The human body's structure and movement are possible because of bones and muscles that are arranged for specific functions. The stability and precision of the musculoskeletal system come from specialised connective tissues called tendons, ligaments and fascia.
Fibrous Connective Tissue
There are many connective tissues in the body. The type usually referred to is "fibrous" connective tissue. Fibrous tissue is known for its tensile strength and is made up primarily of collagen fibres with minimal elasticity.
Tendons are bands of fibrous connective tissue that attach muscle tissue to bones. Tendons and muscles work together in order to move the body. Although a small amount, tendons do have some elasticity to assist with injury prevention.
Ligaments are bands of fibrous connective tissue that attach bones to other bones. They provide stability to the bones and joints of the body. Since they do not attach to muscle, they don't contribute to movement and they have less elasticity than tendons.

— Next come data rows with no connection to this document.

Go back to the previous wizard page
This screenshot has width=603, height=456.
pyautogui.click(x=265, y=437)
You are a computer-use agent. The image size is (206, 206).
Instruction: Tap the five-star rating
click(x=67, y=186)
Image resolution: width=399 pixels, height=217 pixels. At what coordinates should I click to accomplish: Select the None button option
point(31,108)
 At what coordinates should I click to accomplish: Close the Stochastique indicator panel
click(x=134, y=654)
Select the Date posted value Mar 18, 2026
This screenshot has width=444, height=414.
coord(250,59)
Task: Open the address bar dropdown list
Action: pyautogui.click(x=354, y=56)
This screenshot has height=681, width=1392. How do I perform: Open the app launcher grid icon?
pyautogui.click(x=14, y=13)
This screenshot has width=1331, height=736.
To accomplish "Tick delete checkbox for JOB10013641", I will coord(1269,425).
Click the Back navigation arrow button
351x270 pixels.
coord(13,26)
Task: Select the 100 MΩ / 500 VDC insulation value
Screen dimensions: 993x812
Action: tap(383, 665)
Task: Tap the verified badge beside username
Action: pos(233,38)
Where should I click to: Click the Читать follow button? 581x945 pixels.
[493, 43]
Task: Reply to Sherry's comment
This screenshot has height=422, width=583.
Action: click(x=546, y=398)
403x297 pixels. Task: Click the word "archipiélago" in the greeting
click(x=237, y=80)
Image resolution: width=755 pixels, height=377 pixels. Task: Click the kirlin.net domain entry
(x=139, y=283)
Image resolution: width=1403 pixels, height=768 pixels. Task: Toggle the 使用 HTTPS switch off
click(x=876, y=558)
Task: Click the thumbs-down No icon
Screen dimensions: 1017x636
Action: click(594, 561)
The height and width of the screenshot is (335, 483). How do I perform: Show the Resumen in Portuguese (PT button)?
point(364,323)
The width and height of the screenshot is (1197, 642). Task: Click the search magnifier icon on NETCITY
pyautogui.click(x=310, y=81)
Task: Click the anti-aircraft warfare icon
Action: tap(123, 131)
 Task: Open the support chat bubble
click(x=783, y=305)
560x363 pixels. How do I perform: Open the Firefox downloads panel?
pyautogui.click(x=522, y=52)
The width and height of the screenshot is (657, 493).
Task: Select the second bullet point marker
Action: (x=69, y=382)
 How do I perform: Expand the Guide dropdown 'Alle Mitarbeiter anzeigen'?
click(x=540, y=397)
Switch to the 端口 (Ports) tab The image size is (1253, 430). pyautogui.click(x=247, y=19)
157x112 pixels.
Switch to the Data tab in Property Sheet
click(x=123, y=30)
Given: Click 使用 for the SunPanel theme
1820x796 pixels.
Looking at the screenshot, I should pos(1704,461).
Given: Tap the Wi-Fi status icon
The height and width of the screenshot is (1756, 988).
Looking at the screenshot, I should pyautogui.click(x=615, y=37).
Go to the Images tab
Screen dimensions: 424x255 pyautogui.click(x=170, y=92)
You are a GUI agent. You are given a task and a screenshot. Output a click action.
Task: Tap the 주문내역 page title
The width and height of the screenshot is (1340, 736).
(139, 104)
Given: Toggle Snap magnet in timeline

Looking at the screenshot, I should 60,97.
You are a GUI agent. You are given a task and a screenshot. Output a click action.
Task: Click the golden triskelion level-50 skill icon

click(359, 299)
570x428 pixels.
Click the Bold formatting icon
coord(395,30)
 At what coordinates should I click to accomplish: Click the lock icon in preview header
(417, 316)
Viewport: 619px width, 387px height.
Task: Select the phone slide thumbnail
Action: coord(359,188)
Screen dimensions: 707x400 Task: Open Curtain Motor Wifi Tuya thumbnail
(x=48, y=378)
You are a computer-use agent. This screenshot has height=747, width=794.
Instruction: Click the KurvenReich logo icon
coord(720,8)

Fascia is fibrous connective tissue that connects muscle tissue. Fascia runs the length of most muscles for stability within the muscle and also forms wide bands called aponeuroses to assist in structure and stability. Examples of aponeuroses include the lower back and IT band.
Connective Tissue Damage
Due to the collagenous make-up of fibrous connective tissue, it contains no living cells and does not have a direct blood supply. This makes the healing process difficult and long as the body regenerates the tissue at a very slow pace. In many connective tissue injury cases, surgical reattachment is required.